Beginning on February 24, 2014, the information attached as Exhibit 99.1 to this report relating to Mast Therapeutics, Inc. (the “Company”) and its development programs will be presented from time to time by the Company at various investor and analyst meetings.
Item 9.01. Financial Statements and Exhibits.
(d) Exhibits.
The list of exhibits called for by this Item is incorporated by reference to the Exhibit Index filed with this report.
By filing this report, including the information contained in Exhibit 99.1 attached hereto, the Company makes no admission as to the materiality of any information in this report.
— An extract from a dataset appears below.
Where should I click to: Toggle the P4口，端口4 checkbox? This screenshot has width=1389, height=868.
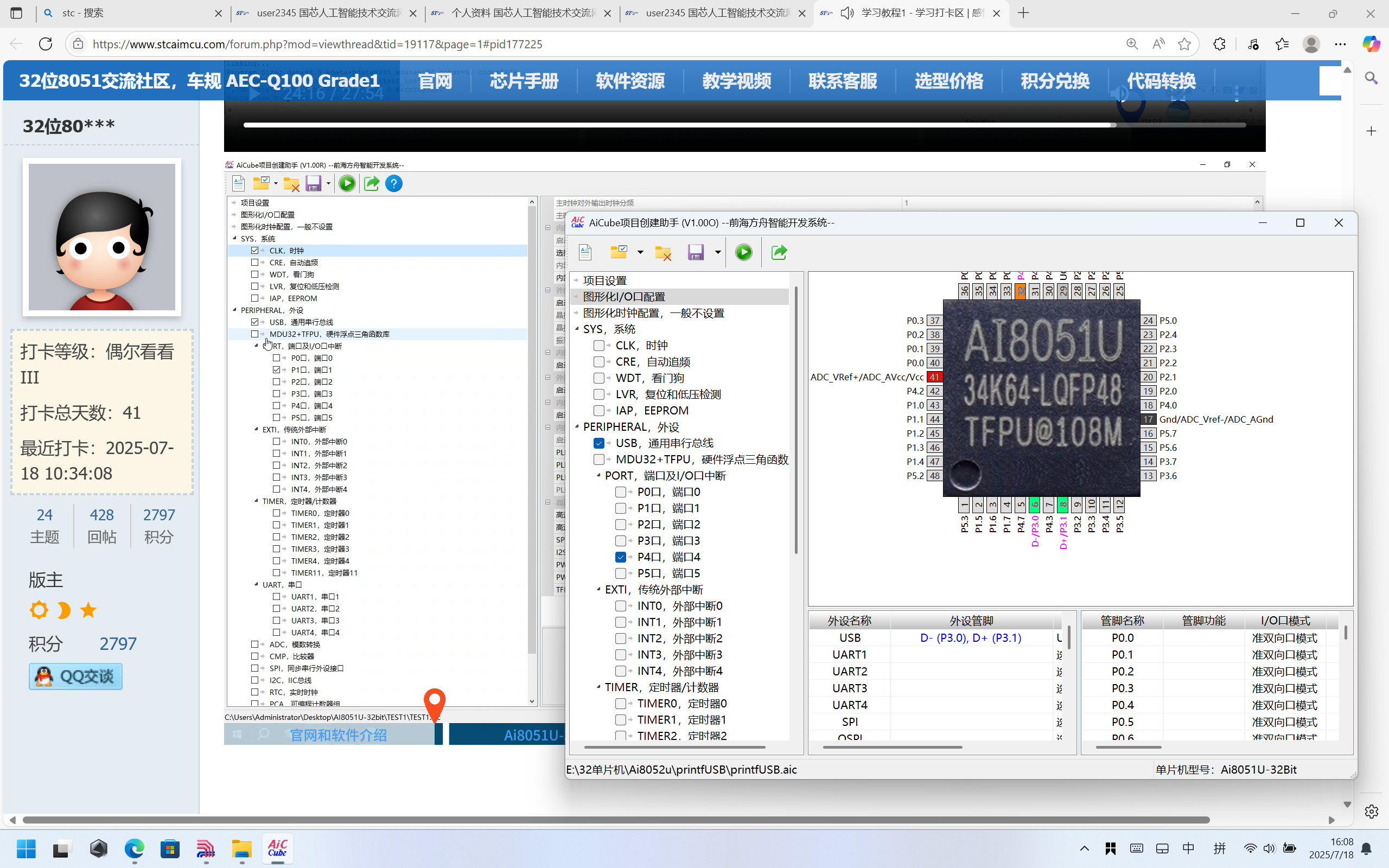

The information contained in Exhibit 99.1 hereto is summary information that is intended to be considered in the context of the Company’s filings with the U.S. Securities and Exchange Commission (the “SEC”), including its Annual Report on Form 10-K filed on March 19, 2013, its quarterly reports on Form 10-Q for the periods ended March 31, 2013, June 30, 2013 and September 30, 2013, and other public announcements that the Company makes, by press release or otherwise, from time to time. The Company undertakes no duty or obligation to publicly update or revise the information contained in this report, although it may do so from time to time as it believes is appropriate. Any such updating may be made through the filing of other reports or documents with the SEC, through press releases, or through other public disclosure.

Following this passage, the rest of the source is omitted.